**Problem description**
Collect every line of the entries below that contains the string "Viewport", copying each such line in full.
─── Records supplied ───
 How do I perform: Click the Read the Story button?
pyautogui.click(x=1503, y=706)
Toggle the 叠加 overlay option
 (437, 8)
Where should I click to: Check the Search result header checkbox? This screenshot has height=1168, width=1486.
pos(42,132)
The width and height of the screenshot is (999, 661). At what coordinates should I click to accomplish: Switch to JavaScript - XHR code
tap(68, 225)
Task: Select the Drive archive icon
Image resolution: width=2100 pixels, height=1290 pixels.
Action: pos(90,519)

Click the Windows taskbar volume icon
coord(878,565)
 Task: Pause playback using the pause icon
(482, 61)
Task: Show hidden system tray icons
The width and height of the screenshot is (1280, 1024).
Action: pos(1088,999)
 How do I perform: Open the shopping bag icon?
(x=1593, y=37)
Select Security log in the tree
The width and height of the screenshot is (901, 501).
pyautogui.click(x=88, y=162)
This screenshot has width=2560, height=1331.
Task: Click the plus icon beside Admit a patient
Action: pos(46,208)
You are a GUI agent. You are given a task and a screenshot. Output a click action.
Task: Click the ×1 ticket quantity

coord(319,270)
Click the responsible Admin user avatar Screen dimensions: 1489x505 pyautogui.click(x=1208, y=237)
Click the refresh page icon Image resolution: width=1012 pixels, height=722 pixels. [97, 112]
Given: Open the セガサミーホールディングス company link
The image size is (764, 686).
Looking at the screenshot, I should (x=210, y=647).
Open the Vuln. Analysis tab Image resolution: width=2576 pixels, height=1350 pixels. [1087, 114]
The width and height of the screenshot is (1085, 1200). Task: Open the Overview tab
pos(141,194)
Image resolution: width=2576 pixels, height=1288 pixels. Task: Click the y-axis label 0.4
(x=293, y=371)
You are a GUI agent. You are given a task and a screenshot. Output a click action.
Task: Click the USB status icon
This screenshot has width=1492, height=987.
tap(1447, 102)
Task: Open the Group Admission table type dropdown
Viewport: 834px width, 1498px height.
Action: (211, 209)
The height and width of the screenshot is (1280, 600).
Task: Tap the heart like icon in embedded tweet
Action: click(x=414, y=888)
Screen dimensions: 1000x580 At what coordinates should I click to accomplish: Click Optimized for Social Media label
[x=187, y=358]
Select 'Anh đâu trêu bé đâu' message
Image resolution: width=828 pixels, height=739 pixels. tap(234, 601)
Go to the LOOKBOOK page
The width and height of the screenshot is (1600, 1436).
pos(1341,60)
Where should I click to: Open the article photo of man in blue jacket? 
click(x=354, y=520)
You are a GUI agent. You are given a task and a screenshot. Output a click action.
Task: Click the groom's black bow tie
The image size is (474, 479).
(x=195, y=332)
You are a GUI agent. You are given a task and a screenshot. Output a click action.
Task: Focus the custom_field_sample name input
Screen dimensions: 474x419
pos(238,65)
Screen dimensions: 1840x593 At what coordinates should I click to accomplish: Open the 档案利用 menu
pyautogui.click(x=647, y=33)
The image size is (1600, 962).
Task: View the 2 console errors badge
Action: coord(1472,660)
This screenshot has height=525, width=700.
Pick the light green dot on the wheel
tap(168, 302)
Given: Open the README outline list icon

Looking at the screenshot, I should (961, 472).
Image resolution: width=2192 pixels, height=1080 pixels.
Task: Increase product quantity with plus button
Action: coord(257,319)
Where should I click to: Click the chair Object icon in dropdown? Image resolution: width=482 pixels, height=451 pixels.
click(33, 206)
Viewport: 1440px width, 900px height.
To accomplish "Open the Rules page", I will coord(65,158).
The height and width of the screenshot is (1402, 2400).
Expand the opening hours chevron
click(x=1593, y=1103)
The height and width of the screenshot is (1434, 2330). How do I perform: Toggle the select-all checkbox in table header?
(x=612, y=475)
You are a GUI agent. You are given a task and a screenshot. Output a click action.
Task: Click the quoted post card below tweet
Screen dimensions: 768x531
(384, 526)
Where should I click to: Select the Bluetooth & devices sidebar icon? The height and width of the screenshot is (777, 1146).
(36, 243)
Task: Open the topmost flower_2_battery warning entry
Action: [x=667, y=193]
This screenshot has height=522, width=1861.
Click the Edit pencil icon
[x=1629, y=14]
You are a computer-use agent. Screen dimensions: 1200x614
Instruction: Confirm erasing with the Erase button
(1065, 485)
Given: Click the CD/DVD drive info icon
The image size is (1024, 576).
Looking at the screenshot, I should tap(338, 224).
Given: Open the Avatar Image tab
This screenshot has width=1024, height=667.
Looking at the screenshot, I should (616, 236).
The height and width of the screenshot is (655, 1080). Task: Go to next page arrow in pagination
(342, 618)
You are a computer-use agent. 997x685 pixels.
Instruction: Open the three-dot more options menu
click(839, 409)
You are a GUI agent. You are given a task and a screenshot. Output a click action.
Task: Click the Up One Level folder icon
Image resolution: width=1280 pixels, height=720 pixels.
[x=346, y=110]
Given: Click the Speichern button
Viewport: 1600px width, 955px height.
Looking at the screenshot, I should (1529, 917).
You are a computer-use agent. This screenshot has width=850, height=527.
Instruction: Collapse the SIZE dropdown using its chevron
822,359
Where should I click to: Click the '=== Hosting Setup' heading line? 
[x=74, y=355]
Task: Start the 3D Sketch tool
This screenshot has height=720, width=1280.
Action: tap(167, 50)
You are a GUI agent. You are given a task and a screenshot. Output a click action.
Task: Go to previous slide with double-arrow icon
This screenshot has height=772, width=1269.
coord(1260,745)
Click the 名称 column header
───
**Solution**
Viewport: 834px width, 1498px height.
Viewport: 1440px width, 900px height.
Viewport: 1600px width, 955px height.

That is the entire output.